* Work instructions: Each line in the material below, starting at the one that contains "Screen dimensions: 800x441" and ending at the one that contains "Given: Click the Print icon in toolbar", should be repeated exactly; the pictures should not.

* Data for the task:
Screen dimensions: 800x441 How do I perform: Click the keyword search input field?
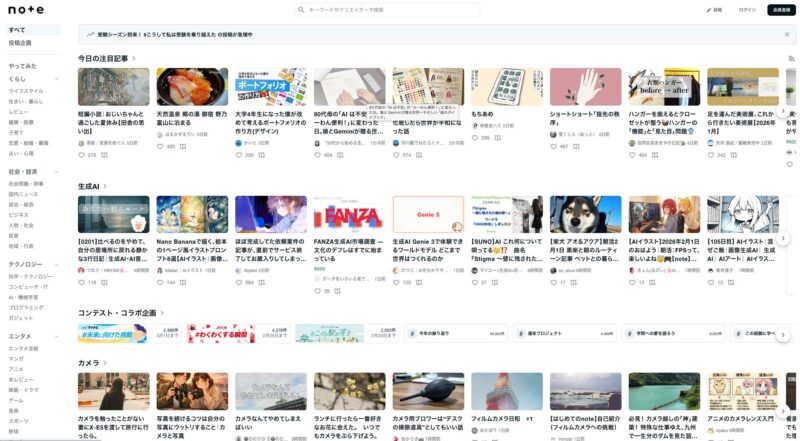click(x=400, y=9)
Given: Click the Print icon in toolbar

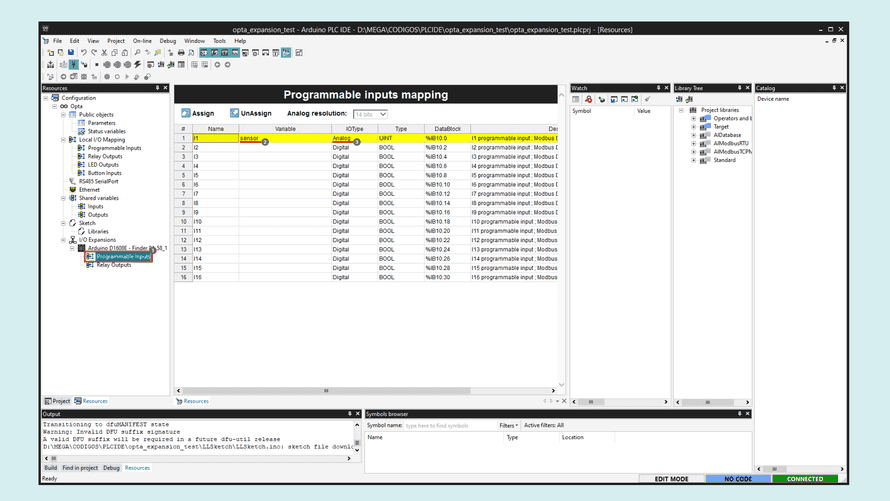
* * *
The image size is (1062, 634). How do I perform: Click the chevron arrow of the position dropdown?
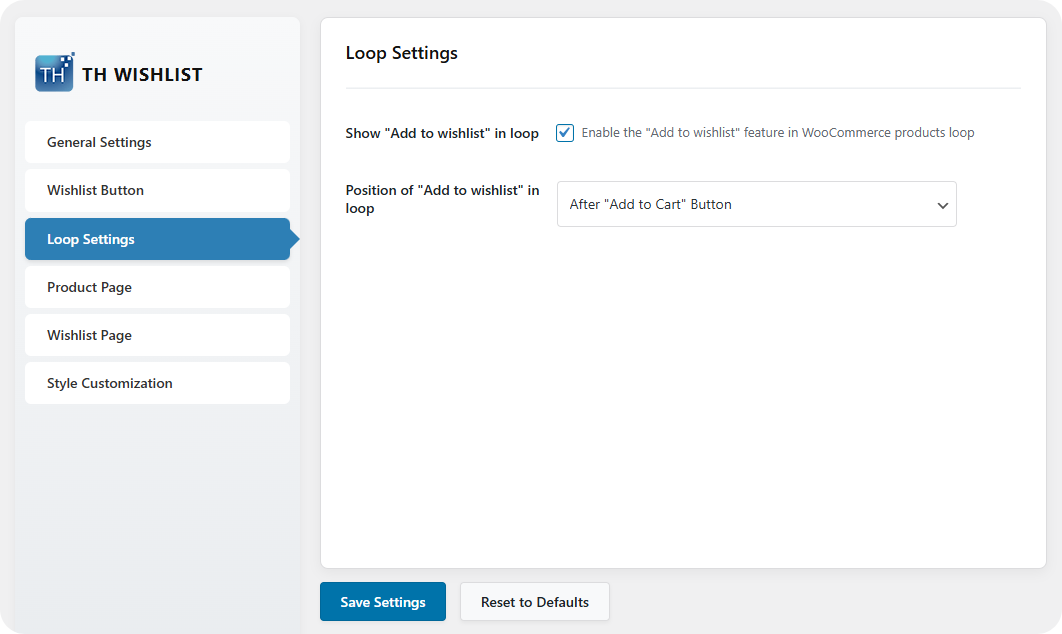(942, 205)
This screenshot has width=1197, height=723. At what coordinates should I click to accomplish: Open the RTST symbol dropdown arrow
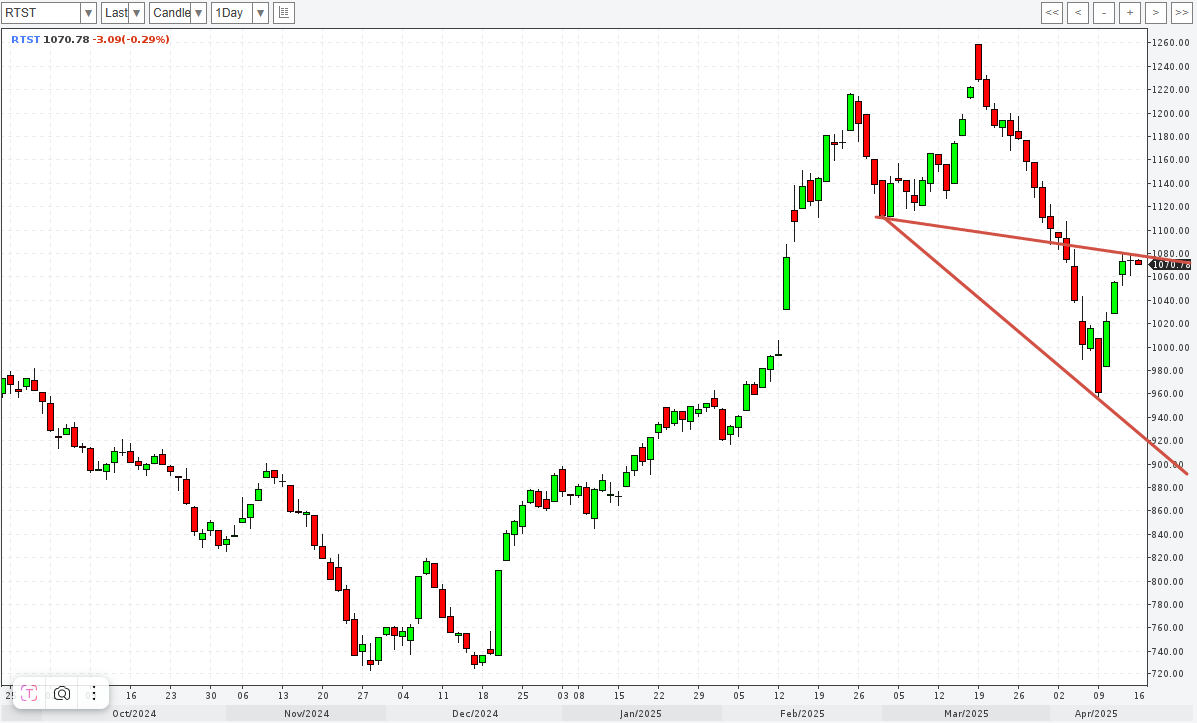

* Result below:
Screen dimensions: 800x441 How do I perform: Click the keyword search input field?
click(x=400, y=9)
Given: Click the Print icon in toolbar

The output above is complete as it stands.